Stored data
::::::::::

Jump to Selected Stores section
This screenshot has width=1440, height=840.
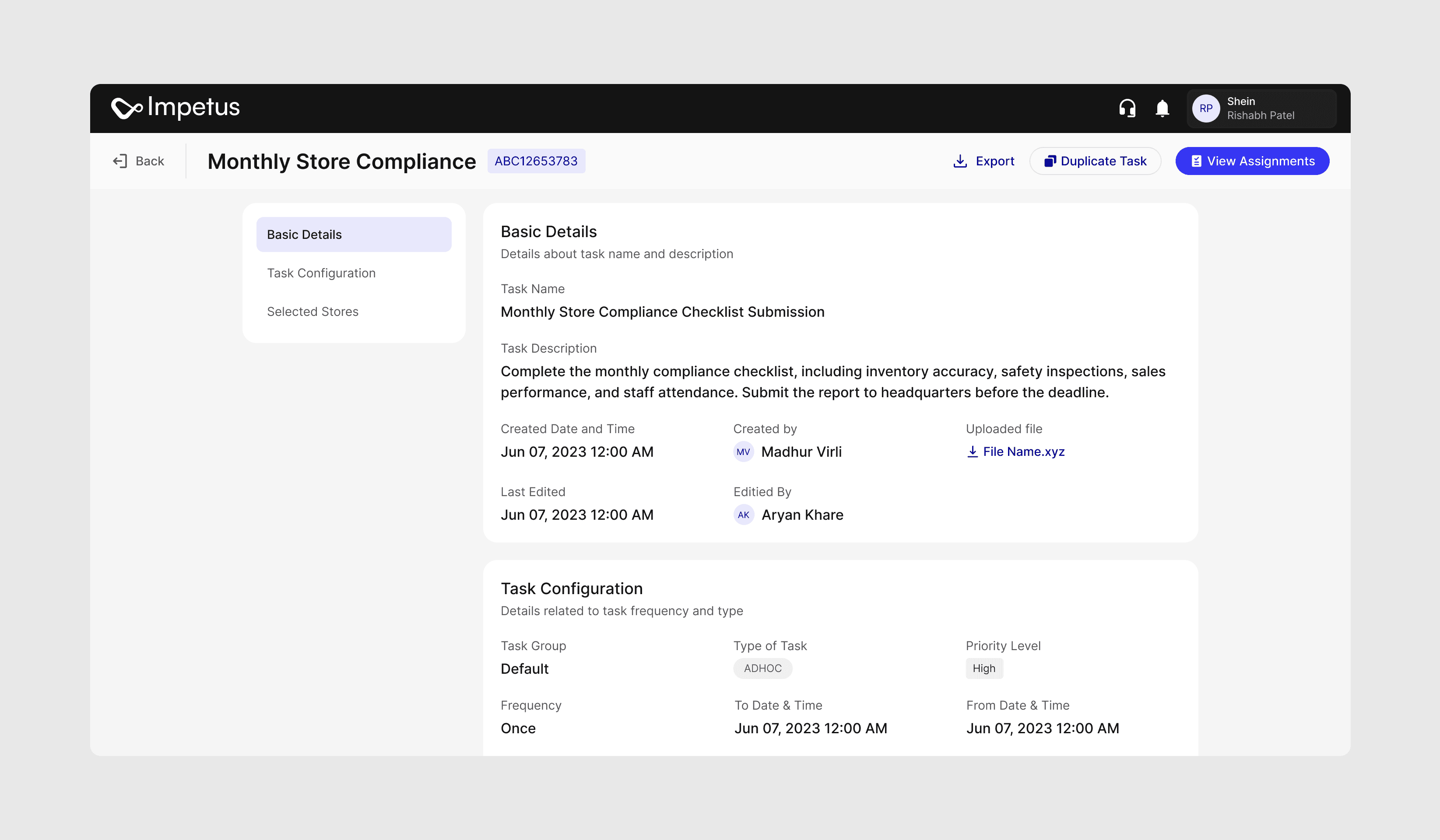313,311
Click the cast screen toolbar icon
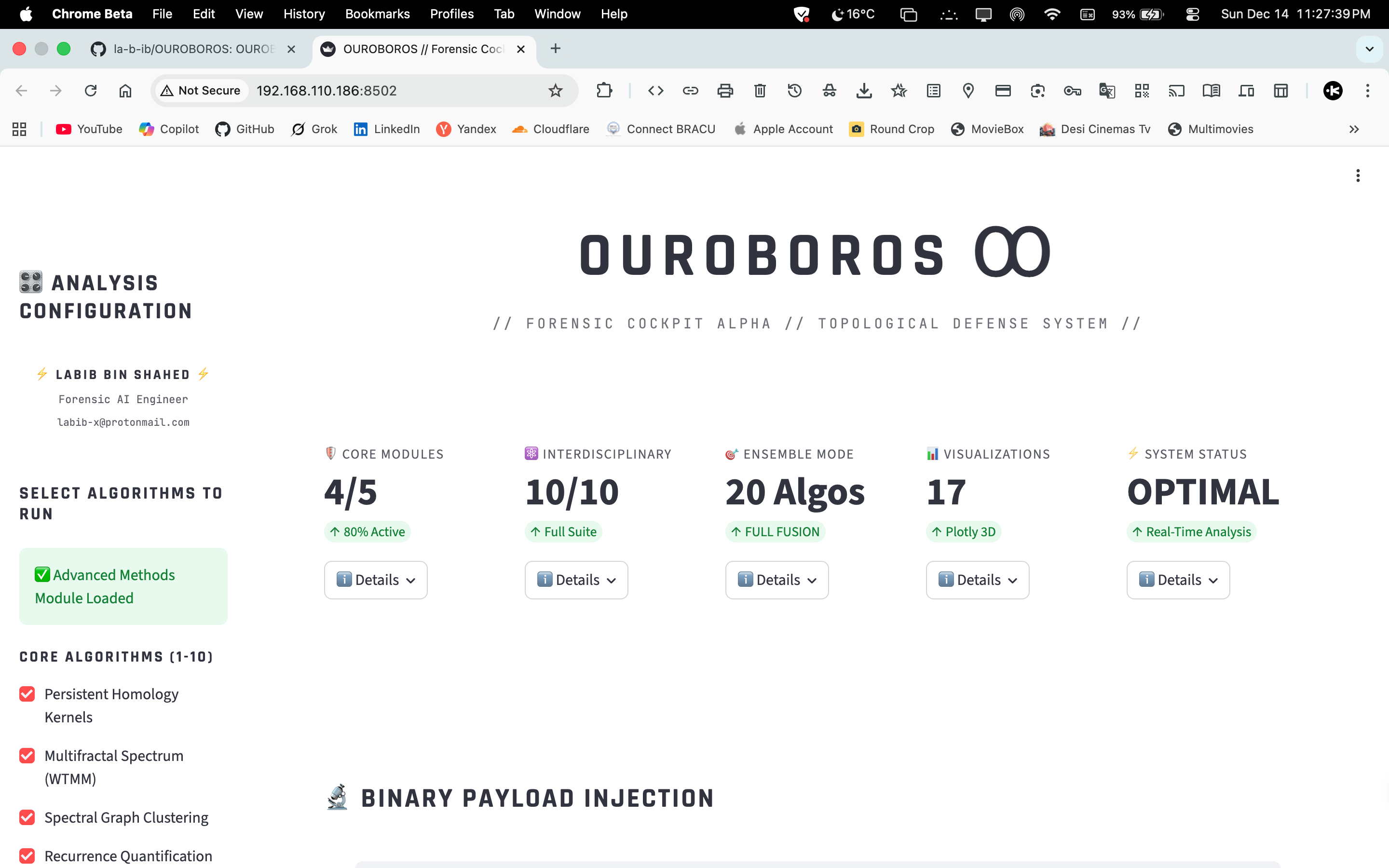The width and height of the screenshot is (1389, 868). coord(1176,91)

::::::::::

▶ **Assignment**:
In the entries above, find the line containing "This screenshot has width=1440, height=840.". Transcribe it and every later line to the end, exactly, and leave out the pictures.

▶ **Written solution**:
This screenshot has width=1440, height=840.
313,311
Click the cast screen toolbar icon
The width and height of the screenshot is (1389, 868). coord(1176,91)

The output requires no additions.